Voters to Choose Spoons and Kidney Beans

Symbols assigned to candidates in the upcoming parliamentary election has some prospective politicians fuming.

Voters to Choose Spoons and Kidney Beans

Symbols assigned to candidates in the upcoming parliamentary election has some prospective politicians fuming.

Would you want to run for office as a toothbrush? How about a meat grinder? That’s the question facing Afghanistan’s new crop of political hopefuls as they register for September’s democratic elections.


Election officials estimate that between 5,000 and 10,000 candidates will compete for seats on September 18 in either the lower house of parliament, the Wolesi Jirga (National Council), or the provincial councils, which will eventually also help choose the upper house, or Meshrano Jirga. All told, about 700 seats will be up for grabs.


The problem is, with much of the population illiterate, how will voters be able to identify the candidate of their choice? Although each contender will have his or her photograph on the ballot, the small size of the picture may make it difficult to identify individual candidates.


So the Joint Electoral Management Body, JEMB, made up of a small army of international advisors along with nine Afghan election commissioners, has come up with a solution: create 400 generic symbols that have no religious, ethnic or political significance, and assign one to each candidate.


Hence, voters this fall could be deciding whether they want a toothbrush, an electric plug, a hairbrush or a broom to represent them.


Since 400 symbols are not nearly enough to be divided among as many as 10,000 candidates, the JEMB has decided that to use double or multiple images as well, so a parliamentary candidate may end up as a single ice cream cone, while his most bitter opponent may be two.


Candidates will draw three symbols out of a hat, and from these they can pick the one they like best. A few lucky ones will get to be a lion, or a dove. Those not so fortunate will run as an axe, or perhaps a bottle of household detergent.


Many candidates say that the whole process is an insult to the country.


“The election commission’s decision is direct and illegal interference in the election,” said political analyst Mohammad Sediq Patman. “They must think Afghans are too stupid to choose their own symbols.”


Patman is intending to run for parliament himself, and wants to choose a symbol that is consistent with his political platform.
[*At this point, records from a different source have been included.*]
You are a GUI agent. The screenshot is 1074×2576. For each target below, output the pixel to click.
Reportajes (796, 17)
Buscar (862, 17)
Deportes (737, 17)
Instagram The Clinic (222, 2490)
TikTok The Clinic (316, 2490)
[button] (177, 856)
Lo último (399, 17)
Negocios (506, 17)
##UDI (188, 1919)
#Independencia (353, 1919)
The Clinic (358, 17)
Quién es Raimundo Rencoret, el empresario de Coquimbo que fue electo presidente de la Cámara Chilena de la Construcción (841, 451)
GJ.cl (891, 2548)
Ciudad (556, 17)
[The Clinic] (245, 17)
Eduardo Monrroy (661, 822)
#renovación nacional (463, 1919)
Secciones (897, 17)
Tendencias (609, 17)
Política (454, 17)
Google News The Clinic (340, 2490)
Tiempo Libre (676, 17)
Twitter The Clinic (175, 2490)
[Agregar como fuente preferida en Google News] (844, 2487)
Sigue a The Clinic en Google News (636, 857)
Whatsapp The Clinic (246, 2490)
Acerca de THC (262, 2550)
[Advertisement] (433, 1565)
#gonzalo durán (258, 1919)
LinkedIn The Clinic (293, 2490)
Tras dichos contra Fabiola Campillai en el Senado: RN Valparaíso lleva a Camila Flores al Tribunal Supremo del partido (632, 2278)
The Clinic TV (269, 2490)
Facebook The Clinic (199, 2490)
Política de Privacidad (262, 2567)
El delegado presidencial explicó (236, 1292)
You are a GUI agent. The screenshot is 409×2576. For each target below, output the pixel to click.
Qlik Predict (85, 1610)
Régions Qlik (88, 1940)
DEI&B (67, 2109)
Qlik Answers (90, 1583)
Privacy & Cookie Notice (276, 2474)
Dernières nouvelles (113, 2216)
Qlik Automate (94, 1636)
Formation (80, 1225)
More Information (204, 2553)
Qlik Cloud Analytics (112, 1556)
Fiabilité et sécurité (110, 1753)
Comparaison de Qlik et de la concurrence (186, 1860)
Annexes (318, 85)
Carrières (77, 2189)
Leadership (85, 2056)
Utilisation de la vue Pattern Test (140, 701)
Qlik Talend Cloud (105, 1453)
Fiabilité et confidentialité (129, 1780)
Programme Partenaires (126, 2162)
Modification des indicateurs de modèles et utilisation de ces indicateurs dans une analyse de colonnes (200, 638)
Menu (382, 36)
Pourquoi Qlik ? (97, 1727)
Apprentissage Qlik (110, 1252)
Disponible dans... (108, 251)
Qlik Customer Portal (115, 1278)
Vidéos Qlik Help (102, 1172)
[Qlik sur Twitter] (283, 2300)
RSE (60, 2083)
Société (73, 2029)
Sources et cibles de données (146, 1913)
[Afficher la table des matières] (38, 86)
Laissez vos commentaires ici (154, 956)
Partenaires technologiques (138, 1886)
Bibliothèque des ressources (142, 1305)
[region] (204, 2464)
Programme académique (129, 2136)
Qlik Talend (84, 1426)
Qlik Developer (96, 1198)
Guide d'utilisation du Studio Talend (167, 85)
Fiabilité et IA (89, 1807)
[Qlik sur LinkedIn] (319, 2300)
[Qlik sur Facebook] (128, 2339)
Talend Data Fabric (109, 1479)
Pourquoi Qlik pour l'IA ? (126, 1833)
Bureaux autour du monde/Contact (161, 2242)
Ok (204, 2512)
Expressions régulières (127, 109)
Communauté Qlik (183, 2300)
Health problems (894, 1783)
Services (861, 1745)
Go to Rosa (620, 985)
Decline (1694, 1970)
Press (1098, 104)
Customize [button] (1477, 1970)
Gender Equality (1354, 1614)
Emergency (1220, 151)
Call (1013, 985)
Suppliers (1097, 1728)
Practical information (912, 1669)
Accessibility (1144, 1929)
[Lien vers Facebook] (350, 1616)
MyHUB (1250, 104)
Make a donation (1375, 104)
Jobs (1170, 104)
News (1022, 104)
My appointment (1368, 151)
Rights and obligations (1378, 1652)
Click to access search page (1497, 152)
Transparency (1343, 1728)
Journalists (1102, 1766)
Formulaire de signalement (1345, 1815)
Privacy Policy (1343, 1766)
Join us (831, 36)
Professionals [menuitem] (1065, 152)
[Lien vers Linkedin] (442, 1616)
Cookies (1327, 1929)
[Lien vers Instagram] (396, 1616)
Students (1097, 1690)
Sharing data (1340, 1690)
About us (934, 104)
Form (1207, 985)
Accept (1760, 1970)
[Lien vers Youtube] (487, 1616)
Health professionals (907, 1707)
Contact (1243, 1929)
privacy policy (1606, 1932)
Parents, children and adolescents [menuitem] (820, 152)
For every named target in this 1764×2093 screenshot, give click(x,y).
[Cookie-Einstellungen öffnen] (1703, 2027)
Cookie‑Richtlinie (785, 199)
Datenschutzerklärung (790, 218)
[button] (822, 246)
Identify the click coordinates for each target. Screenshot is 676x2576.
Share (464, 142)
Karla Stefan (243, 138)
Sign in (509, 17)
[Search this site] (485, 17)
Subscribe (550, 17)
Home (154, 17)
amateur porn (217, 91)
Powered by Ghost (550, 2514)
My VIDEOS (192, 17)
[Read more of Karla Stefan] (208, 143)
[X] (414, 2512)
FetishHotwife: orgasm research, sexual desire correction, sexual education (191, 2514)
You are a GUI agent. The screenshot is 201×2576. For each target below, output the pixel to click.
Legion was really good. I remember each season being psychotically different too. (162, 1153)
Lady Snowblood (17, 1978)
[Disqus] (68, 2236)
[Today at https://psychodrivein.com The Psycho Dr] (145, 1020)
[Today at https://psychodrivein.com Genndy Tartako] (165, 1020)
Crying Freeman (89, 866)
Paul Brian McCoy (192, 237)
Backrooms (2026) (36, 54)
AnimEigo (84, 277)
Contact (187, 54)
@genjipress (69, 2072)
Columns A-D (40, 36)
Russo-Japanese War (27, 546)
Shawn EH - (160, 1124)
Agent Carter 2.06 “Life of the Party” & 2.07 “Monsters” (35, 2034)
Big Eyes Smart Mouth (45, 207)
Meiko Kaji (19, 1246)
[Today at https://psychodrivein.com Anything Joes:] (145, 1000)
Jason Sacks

“If I am told I have to be a kidney bean, I am going to smash the symbol right in their faces,” he told IWPR.


According to another parliamentary candidate, Sayed Mohammad Ali Jawed, the JEMB’s ban on religious symbols was wrong-headed from the start.


“All people in Afghanistan are Muslim and no one would object to religious symbols being chosen by the candidates,” he said. “I would have chosen the Koran or some place of historical significance.”


Jawid said such symbols would have fit better with his Hezb-e-Harakat-e-Islami, Islamic Movement Party.


Instead, he will be running as a bus.


And why should there be a prohibition on political symbols, asked Sayed Ishaq Gailani, head of the Nuhzat-e-Hambastagi-e-Milli Afghanistan, National Unity Movement of Afghanistan.


“Parliamentary elections are primarily a political process,” he told IWPR. The symbols, he added, have been imposed on the candidates with no consultation.


“There are things that don’t have anything to do with Afghanistan,” he complained. “Why have a palm tree? They don’t exist here.”


Abdul Hakim Murad, one of the nine JEMB commissioners, defends the decision to assign symbols to individual candidates rather than use images associated with existing political or religions groups.


"In the parliamentary election, the candidate is running independently, not as a representative of a party,” he said. “And besides, most people in Afghanistan are illiterate, so the symbols will help them find their candidate.”


During the presidential elections in October 2004, candidates were allowed to choose their own symbols. President Hamed Karzai had the scales of justice as his. Others chose religious images, such as the Koran. One candidate ran as a partridge; General Abdul Rashid Dostum, former commander and present army chief of staff, put himself on the ballot next to a horse.


But, said Murad, with 10,000 contenders out there, it would be impossible to take each person’s wishes into consideration, “We could not put that many different symbols on the ballot.”


The symbols will be standard throughout the country, explained the commissioner. The lotteries are being held separately in each province, so symbols will be repeated randomly throughout the country.


A three-kidney-bean candidate in Jalalabad, for example, may represent someone from an Islamic fundamentalist party, while the same symbol in Herat may stand for a person with more liberal views.


To make things even more complicated, the same symbols will be used for the lower house and the provincial assemblies. Wolesi Jirga candidates will have their signs inside a square, while those of prospective council members will be within a circle.


The entire process has become so convoluted that one international consultant privately termed it “a horse’s arse”. That’s the one image that will not be appearing on the ballot.


Wahidullah Amani in an IWPR staff reporter in Kabul.